**Exercise prompt:** Your answer must be every line of the data below that holds the string "menu", copied exactly.

-.-.-

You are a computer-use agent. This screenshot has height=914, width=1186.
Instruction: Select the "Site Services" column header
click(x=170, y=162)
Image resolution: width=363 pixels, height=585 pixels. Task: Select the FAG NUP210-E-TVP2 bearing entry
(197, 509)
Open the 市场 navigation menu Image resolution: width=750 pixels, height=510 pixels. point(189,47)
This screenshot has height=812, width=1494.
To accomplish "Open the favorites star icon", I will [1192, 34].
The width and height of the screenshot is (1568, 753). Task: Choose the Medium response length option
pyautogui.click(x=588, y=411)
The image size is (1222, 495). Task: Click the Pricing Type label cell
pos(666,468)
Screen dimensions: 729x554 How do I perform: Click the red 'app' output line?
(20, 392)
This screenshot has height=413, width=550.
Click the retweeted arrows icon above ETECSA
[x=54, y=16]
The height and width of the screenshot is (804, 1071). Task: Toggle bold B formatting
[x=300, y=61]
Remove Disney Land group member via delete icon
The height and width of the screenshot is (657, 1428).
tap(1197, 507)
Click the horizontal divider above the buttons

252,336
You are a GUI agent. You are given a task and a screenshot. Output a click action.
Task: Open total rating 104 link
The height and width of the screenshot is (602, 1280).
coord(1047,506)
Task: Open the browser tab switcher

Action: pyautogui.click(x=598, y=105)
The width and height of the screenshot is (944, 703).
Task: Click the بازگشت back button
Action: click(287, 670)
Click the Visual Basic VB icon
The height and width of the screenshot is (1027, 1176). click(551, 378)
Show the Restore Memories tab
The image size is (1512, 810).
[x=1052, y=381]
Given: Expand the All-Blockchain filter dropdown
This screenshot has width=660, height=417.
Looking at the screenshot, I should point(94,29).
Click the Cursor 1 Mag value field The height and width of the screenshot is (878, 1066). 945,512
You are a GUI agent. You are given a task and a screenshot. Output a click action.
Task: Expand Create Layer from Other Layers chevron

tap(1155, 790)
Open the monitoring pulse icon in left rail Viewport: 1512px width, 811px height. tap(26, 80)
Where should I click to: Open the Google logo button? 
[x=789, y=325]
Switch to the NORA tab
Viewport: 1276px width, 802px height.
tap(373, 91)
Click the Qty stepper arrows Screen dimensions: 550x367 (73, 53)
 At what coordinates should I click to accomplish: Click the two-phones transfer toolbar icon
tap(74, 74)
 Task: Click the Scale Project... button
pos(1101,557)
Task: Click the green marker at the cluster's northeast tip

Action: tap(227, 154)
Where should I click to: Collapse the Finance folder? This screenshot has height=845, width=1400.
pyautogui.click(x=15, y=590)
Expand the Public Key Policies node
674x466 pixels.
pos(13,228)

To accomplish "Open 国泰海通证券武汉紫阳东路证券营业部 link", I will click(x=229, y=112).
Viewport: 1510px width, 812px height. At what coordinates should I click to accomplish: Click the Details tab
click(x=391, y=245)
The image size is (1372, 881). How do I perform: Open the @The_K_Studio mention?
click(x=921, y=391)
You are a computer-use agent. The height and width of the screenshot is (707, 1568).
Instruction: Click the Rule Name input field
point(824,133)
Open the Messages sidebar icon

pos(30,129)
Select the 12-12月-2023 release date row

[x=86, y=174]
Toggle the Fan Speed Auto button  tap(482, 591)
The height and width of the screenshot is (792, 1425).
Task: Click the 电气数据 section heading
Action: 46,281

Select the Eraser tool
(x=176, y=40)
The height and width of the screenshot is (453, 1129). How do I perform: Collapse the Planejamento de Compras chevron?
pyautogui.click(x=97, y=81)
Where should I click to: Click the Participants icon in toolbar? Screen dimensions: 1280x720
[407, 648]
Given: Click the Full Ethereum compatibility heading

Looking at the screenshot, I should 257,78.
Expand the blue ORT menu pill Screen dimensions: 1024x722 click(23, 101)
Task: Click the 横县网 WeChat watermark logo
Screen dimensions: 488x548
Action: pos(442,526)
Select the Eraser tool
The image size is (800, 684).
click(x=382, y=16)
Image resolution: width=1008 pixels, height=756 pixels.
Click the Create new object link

-.-.-

**Written reply:**
Open the 市场 navigation menu Image resolution: width=750 pixels, height=510 pixels. point(189,47)
Expand the blue ORT menu pill Screen dimensions: 1024x722 click(23, 101)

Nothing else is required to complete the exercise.